Diario de León

Publicado por
Ara Antón escritora
León

Creado:

Actualizado:

E s una mañana perfecta en algún lugar de la costa. La temperatura es tan agradable que invita a olvidarse de la hora de regreso a casa o al trabajo. Las gentes, influenciadas quizá por los macizos de flores, por los hermosos árboles, por la luz y el resplandor del mar que estalla en diminutas estrellas reflejando los rayos de sol, ríe a menudo, gasta bromas y se demoran indolentes en las terrazas, donde los cafés o las cervezas desaparecen poco a poco. De pronto, algo altera el perfecto instante. Un hombre de pelo blanco y dedos nudosos empuja una silla de ruedas. En ella, en una imposible postura, reposa una mujer, su mujer, que, por el estado en que se encuentra, lleva años sufriendo la enfermedad. El tiempo se detiene y con él las bromas y las risas, el olor de las flores y el balbuceo de los bebés. Pero es solo un instante; enseguida el anciano se para —la calle es una cuesta empinada—, respira profundamente y se inclina sobre el rostro vencido de su esposa, acariciándolo y susurrándole cariñosamente. Ella sonríe y con su sonrisa la vida brilla de nuevo en la calle.

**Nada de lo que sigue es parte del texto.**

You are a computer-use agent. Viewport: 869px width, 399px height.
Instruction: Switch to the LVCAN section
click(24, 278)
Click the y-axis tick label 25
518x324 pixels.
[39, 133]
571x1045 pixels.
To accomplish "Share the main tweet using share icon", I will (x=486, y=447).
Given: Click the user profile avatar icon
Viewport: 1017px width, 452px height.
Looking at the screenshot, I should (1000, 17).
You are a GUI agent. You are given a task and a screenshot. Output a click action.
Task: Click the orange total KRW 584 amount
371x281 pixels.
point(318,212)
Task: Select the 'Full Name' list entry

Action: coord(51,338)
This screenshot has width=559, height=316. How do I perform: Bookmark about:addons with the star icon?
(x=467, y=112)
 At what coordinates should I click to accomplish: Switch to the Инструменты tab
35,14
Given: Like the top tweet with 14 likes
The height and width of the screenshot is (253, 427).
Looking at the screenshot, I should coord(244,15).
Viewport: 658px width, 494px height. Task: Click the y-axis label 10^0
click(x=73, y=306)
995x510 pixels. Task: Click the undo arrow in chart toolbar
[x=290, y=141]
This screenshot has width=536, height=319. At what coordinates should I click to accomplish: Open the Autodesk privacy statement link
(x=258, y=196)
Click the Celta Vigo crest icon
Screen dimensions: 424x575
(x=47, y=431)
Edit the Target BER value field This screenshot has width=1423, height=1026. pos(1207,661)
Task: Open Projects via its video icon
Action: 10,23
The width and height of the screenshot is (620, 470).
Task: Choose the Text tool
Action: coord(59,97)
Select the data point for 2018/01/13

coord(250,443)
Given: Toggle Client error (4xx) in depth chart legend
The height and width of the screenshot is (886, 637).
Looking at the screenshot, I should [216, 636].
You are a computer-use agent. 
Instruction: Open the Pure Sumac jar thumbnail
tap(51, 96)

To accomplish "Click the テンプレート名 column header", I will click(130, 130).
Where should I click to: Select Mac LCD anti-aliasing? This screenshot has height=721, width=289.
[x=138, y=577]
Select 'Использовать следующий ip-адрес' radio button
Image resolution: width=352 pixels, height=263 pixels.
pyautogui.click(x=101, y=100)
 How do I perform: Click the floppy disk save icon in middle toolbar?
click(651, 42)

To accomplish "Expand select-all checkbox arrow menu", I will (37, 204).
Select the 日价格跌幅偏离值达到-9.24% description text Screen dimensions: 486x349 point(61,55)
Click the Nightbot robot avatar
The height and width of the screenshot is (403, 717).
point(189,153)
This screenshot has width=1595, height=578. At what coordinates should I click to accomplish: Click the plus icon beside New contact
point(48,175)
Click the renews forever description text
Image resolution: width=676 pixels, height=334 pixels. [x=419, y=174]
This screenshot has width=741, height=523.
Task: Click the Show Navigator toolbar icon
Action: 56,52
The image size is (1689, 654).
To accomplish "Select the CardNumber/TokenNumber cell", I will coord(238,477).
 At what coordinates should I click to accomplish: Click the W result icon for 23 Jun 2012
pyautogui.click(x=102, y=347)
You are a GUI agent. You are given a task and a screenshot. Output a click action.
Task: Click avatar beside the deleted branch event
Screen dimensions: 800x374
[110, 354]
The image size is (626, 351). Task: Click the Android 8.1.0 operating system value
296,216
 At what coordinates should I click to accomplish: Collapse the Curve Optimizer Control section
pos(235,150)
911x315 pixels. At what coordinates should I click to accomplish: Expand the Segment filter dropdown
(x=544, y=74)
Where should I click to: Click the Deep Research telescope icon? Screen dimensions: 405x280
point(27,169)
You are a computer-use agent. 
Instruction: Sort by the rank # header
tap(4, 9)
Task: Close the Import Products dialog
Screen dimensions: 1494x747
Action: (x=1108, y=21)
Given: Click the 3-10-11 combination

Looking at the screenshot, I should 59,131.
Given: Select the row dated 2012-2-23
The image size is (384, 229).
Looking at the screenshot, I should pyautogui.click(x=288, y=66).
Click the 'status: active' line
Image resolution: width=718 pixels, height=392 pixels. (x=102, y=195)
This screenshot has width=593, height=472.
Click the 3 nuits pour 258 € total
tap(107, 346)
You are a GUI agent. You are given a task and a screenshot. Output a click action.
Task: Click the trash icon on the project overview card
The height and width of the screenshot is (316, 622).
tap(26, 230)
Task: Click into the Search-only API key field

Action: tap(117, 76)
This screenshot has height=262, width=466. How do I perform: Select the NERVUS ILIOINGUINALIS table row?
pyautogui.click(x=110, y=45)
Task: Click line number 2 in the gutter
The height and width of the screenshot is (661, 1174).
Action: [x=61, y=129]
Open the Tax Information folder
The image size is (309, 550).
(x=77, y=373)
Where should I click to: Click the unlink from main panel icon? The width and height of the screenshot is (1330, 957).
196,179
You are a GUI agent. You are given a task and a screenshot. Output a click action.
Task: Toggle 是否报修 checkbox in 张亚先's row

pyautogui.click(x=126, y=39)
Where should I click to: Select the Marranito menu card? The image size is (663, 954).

Este es solo un caso. Cientos, quizá miles de personas luchan en solitario por sus seres queridos de una u otra manera y hasta logran arrancarles una sonrisa, que comparten como si su inmenso sacrificio no fuera nada y no estuviera por encima de las obligaciones y de la propia vida.

Mientras, el mundo sigue girando y los otros, los que no aman, permiten que el dolor se instale; es más, lo fomentan e incluso lo crean en su propio beneficio, en el de un partido político o en el de su amiguete o pariente. Para lograrlo, no sienten empacho en engañar, disfrazando la verdad o mintiendo descaradamente, atentos solo a su presente. El futuro no les importa porque ellos ya no estarán y podrían dejar hundir una aldea o un país entero.

¿Alguien les ha explicado honradamente a los fervientes independentistas las consecuencias en pro o en contra de su entusiasmo secesionista? ¿Les han hecho ver que cualquiera que sea el resultado será un fracaso social, pues un cincuenta por ciento de ellos habrá perdido? O, yendo más allá, a estas alturas de nuestra mascarada democrática, ¿podrían creer lo que les cuenten?

¿Alguien se ha puesto a pensar en la frustración y posterior enfado de los cientos de miles de refugiados a los que no vamos a tener nada que ofrecer, salvo promesas imposibles de cumplir? O tal vez sí. Eso lo ignoramos los de a pie. Juzgamos simplemente por los cuatro millones de parados, compatriotas nuestros a los que al parecer no podemos ayudar y que pierden sus casas y alimentan a sus hijos estirando la exigua pensión de sus padres o acudiendo avergonzados a comedores en los que se les ofrece alimento sin preguntarles nada. Todos vemos esto, y llenos de asombro, nos preguntamos qué podemos brindar a esas pobres gentes que acuden a nosotros empujados por una guerra, que no entendemos porque nos faltan datos macroeconómicos y estratégicos, que seguramente la justificarán, pero que, tercos e ignorantes, con los ojos redondos y el labio caído, nos empecinamos en preguntarnos unos a otros si no sería mejor detener esos enfrentamientos y dejar que estas personas, que ahora se ven obligadas a huir, vivan y disfruten de la tierra en la que nacieron. Porque, no nos engañemos, la euforia por ambas partes pasará, el dinero para socorrerlos se acabará —ya estamos asombrados de que haya aparecido— y, cuando eso ocurra, esa pobre, desarraigada y golpeada multitud nos mostrará sus manos vacías y nosotros no podremos poner nada en ellas porque la pensión del abuelo ya no se puede estirar y los comedores ya no darán abasto a sacar platos cada vez con más agua y menos carne. Y ellos se sentirán abandonados.

Entre tanto, aquellos a los que hemos confiado nuestro gobierno o nuestra representación, sin pensar en el futuro, no tan lejano, ni en el dolor que van a causar y están causando, cantan himnos mirando al sol e izan o arrían banderas, llenando los oídos y la mirada de los que no piensan, de aquellos que no han visto o no han querido ver pasar ante ellos a un anciano empujando una silla de ruedas, que está acabando con las pocas fuerzas que le quedan, pero en la que va su amor de siempre, la madre de sus hijos, su compañera «en lo bueno y en lo malo, en la salud y en la enfermedad» y que seguirá haciéndolo sin alharacas, sin discursos, sin himnos ni banderas «hasta que la muerte los separe».